A vocoder was implemented in our GUI, which divides the audio signal into 22 frequency bands using an FFT filter bank37. To mimic CI signal processing, the sampling rate and the upper and lower cut-off frequencies were set according to the specifications of the ACE strategy (sampling rate: 16 kHz,34,35). The n bands with the largest amplitudes were selected. In the GUI n can be set between 1 and 22 (n-of-m)34. The remaining channels were set equal to zero. The FFT-coefficients of the n channels were used to modulate a carrier by multiplying the coefficients and a carrier37. The GUI also provides the option to choose between a noise- or a sine-carrier. For noise-carrier, a filter-bank was applied to broadband Gaussian noise to implement a narrowband noise bank. Finally, the modulated carriers were summed, and a vocoded signal was generated.

To simulate a wide or narrow spread of excitation (SOE), the slope (order) of the band-pass filter for the narrow-noise bands according to38 was variable. In the GUI, the SOE was set to narrow, moderate or flat (i.e., 4th, 2nd and 1st order of the filter).

Band-pass (BP) vocoder

A vocoder was implemented, which divides the audio signal into n frequency bands using a band-pass filter-bank38. The filter-bank and carrier specifications were the same as those described for the FFT vocoder. In the GUI, n was set between 1 and 22. As with the FFT vocoder, the simulation of the SOE was varied via the slope of the noise band carrier.

Other functions

An echo function and a reverberation function were implemented for the optimization experiment. These values were not required by any participant for optimization. For this reason, further details on the implementation of these functions are omitted.

Data analysis

The similarity scores and the number of parameters used were descriptively analyzed by calculating the measure of central tendency (mean and median) and dispersion. Statistical analysis of the data was performed using the Statistical Package for Social Sciences (SPSS) software39. The data were tested for normality by using the Shapiro–Wilk-Test. A repeated measures analysis of variance (ANOVA) was performed to identify the effects of the sentences and simulations parameter sets on the similarity scores in the screening experiment. To account for violations of the sphericity assumptions, the Greenhouse-Geißer correction was applied. Variance homogeneity was visually inspected and confirmed. Bonferroni correction was used for post hoc tests. The best similarity scores from the screening experiment for sentence 1 were identified for each participant. A Wilcoxon signed-rank test was performed to determine if there was a difference in similarity scores between these similarity scores from the screening experiment and the optimization experiment. The Friedman test and the sign test were used to compare the similarity scores between the sentences from the speech material experiment. The significance level was set to 0.05 and was corrected by the Bonferroni correction for post hoc comparisons.

Results

Fifteen patients (7 male and 8 female) participated in this study. For all participants, complete measurements were obtained. The mean age of the analyzed participants was (62 ± 18) years. The mean CI experience was (5 ± 2) years. In one participant (#210), two medial electrodes were deactivated. In all the other participants, all the electrodes were activated. The participants’ characteristics are summarized in Table 2 and are sorted by the CI experience of the participants. All participants’ regular CI settings were based on the ACE signal processing strategy.

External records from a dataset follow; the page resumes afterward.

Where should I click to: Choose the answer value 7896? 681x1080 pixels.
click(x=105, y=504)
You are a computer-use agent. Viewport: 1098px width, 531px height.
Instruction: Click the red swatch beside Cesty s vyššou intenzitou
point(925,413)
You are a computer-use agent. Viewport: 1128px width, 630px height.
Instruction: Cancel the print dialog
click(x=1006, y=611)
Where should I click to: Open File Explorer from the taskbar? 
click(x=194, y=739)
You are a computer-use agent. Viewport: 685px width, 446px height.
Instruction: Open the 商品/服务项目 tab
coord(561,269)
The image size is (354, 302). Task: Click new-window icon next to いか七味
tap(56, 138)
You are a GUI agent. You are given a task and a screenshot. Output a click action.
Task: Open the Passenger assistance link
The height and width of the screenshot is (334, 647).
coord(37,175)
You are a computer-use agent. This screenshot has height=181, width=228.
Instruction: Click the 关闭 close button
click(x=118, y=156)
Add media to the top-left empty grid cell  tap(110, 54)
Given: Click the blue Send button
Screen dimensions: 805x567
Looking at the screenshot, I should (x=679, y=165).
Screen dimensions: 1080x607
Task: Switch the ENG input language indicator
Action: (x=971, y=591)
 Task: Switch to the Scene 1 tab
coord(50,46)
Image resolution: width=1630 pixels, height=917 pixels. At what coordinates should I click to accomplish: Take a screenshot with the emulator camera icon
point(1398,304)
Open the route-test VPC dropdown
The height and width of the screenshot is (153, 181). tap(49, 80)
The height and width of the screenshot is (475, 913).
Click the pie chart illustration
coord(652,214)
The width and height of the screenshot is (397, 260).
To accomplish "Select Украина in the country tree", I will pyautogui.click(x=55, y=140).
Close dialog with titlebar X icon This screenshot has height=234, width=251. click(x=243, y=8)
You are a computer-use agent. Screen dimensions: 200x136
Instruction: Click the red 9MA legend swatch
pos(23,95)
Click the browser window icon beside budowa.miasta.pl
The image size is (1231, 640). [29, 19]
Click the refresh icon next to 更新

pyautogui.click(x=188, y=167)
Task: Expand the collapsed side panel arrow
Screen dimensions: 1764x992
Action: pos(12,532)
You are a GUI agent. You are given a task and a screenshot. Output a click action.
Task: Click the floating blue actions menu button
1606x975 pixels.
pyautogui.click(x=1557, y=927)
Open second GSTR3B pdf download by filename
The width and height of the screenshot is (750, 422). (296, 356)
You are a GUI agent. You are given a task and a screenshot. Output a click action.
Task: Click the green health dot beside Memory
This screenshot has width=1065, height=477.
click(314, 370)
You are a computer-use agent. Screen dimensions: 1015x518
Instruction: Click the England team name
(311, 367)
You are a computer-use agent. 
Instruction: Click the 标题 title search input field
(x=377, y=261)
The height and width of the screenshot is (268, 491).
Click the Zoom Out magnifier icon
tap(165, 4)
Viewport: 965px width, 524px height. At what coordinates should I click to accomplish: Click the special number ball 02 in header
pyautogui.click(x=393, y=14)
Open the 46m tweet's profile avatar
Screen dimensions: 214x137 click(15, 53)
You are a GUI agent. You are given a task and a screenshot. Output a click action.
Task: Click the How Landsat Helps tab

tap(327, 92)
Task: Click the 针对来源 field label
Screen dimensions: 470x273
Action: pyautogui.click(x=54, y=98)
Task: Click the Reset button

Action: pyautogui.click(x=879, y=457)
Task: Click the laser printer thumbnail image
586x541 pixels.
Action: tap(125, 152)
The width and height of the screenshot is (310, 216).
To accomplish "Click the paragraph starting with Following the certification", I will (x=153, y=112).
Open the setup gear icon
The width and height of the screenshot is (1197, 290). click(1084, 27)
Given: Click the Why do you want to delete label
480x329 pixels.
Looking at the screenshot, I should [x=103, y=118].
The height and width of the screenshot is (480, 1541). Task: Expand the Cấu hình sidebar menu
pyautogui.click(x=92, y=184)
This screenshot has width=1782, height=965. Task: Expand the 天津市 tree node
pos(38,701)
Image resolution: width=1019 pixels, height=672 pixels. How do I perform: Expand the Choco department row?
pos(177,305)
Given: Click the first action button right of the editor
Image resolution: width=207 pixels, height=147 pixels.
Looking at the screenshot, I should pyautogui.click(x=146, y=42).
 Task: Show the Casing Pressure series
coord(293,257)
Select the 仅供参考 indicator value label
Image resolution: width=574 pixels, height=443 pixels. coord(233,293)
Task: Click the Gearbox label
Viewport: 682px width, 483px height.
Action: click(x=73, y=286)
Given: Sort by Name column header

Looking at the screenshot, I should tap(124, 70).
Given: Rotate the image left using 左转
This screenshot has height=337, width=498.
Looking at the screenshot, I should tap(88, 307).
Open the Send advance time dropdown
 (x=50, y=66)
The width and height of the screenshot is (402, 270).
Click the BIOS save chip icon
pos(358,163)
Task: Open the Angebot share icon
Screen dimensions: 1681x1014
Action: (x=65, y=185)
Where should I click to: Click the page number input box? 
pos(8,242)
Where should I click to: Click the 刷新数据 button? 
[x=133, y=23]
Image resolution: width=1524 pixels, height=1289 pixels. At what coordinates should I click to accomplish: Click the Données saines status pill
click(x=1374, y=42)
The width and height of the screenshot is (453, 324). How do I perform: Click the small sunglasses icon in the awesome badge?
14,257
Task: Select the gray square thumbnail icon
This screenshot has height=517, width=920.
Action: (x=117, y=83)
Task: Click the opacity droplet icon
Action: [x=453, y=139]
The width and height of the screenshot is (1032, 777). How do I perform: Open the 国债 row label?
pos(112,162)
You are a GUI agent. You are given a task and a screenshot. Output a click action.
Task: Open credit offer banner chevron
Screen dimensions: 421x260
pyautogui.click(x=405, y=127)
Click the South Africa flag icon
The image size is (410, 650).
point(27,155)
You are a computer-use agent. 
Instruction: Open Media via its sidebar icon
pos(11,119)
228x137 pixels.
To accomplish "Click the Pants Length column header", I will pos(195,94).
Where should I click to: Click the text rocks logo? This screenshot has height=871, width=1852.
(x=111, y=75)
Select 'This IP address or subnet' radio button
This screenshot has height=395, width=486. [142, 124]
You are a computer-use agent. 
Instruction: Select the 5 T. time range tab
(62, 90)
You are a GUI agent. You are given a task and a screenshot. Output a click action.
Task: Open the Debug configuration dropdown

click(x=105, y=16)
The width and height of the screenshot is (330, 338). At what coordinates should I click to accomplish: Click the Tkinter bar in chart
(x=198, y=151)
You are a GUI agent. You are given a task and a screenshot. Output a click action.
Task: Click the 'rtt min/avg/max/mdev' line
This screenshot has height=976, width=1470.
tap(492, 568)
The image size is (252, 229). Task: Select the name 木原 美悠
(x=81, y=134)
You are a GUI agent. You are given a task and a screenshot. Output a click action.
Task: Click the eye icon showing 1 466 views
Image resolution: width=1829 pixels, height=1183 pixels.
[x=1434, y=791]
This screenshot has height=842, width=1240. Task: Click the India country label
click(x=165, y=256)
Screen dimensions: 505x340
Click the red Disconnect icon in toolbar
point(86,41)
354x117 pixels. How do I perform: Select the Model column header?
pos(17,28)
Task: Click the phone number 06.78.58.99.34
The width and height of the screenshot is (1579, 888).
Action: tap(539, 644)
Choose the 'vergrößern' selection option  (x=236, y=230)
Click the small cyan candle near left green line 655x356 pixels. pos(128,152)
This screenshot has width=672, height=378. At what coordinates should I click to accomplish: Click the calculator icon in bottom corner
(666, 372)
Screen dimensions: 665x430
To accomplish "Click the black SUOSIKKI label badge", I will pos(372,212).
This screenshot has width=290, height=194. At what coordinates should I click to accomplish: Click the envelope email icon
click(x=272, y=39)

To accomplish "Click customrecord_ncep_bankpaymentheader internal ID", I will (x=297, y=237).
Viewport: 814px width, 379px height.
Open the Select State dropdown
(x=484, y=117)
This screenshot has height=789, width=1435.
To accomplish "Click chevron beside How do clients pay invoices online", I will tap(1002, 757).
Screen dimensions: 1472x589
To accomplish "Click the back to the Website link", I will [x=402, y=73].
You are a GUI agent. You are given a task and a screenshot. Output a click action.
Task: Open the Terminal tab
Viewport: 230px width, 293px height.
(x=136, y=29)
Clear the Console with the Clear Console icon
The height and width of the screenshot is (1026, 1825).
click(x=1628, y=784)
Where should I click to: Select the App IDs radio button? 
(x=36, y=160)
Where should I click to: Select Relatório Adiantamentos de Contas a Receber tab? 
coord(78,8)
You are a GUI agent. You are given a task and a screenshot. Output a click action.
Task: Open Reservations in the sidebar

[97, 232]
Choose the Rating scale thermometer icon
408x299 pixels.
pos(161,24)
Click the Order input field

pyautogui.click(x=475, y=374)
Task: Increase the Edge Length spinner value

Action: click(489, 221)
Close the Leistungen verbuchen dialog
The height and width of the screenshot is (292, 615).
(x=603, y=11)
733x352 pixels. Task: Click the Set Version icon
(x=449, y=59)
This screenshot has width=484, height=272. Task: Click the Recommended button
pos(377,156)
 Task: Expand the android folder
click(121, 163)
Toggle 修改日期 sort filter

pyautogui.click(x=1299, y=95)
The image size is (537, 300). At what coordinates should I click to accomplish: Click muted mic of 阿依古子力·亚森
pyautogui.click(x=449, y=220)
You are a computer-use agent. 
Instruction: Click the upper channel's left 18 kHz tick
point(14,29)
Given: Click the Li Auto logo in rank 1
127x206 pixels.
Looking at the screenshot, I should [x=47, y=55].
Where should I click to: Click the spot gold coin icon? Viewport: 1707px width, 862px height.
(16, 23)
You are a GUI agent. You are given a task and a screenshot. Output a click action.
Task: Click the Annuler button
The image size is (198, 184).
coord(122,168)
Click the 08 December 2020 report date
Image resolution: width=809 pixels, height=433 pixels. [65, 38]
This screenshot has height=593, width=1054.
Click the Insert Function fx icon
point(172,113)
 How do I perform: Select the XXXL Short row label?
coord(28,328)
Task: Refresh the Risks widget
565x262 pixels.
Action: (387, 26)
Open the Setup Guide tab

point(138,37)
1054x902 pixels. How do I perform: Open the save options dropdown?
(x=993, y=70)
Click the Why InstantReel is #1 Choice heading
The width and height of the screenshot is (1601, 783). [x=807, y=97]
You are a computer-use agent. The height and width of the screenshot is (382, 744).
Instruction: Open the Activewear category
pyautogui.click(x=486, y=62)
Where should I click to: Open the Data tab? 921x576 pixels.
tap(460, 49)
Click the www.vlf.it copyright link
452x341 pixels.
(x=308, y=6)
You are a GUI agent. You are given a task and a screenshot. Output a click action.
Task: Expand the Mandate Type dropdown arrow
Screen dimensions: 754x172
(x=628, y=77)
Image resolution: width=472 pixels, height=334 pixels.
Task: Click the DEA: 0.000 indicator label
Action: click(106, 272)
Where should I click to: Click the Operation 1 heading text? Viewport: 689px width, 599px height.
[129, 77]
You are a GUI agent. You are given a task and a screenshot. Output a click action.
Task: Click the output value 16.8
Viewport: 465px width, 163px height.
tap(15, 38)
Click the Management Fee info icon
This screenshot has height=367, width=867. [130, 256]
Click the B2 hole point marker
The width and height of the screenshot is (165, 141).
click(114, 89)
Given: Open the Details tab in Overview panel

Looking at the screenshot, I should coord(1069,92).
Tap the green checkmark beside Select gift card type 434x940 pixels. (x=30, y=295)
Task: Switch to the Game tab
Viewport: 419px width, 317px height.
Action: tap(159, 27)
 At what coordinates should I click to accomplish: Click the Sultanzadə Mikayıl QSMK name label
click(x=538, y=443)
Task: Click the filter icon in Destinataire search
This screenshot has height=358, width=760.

Table 2 Characteristics of the participants sorted by CI experience. f female, m male, l left, r right, WRS65 Word recognition score measured with the German Freiburger monosyllables test at 65 dB SPL in quiet, 4 PTA four frequency pure tone average at 0.5, 1, 2 and 4 kHz of the contralateral (not implanted) ear, DoD duration of deafness, ID identification number, SD standard deviation. *Short duration of usage due to comorbidity. **Reimplantation 9.9 years before participating in this study. ***Short duration of usage, as the participant subjectively does not rely on CI.

Screening experiment

Figure 1 shows the similarity scores of the ten simulation parameter sets defined above. One data point shows the mean similarity score across the ten sentences for each participant and parameter set.

Fig. 1
Fig. 1The alternative text for this image may have been generated using AI.
Full size image

Similarity scores (1: no similarity to the CI sound, 10: signals are identical) for ten specific simulation parameter sets (simulation numbers). For each participant, the scores for ten sentences to which each of the parameter sets were applied were averaged and plotted as a point. The boxes show the lower and upper quartiles (25 and 75th percentiles) of the mean similarity scores. The horizontal lines mark the median, and the crosses mark the means of the similarity scores across all the study participants. Whiskers indicate the minimum and maximum mean similarity scores. In the diagram, the simulations were sorted according to the mean scores. In the experiments, the simulations were presented in random order. For details on the parameter settings, see Table 1. BP band-pass, FFT fast Fourier transform.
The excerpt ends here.